Dataset entries:
______

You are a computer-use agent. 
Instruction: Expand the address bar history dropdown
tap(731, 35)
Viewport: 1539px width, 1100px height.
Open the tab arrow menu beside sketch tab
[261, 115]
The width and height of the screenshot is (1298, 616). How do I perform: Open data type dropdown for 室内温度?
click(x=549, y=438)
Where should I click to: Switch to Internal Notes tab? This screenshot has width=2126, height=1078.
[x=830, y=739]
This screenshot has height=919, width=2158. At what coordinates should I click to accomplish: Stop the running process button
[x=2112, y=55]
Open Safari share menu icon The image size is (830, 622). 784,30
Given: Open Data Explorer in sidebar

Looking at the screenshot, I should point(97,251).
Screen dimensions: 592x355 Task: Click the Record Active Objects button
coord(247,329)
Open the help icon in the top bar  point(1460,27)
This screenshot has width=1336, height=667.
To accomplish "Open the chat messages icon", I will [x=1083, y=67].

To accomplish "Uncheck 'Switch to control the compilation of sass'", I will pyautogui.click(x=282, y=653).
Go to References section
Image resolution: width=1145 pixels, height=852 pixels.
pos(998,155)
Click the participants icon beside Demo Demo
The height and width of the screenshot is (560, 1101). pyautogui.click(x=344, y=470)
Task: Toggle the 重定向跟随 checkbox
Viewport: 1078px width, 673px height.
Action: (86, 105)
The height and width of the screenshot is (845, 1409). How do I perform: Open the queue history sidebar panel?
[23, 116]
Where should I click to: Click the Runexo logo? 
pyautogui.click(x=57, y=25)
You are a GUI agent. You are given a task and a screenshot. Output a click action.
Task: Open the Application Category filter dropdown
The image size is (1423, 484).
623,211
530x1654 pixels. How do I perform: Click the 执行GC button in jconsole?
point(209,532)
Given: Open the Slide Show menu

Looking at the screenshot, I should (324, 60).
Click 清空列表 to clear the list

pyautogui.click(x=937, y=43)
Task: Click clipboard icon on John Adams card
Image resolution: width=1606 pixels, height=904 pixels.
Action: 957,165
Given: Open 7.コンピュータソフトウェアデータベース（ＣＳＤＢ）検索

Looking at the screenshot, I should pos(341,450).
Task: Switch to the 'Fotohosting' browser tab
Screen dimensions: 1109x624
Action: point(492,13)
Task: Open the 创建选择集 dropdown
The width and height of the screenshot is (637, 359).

______

Only a word-for-word repetition of the lines from the one containing "Given: Open 7.コンピュータソフトウェアデータベース（ＣＳＤＢ）検索" to the final line of the data above counts as the answer.

Given: Open 7.コンピュータソフトウェアデータベース（ＣＳＤＢ）検索

Looking at the screenshot, I should pos(341,450).
Task: Switch to the 'Fotohosting' browser tab
Screen dimensions: 1109x624
Action: point(492,13)
Task: Open the 创建选择集 dropdown
The width and height of the screenshot is (637, 359).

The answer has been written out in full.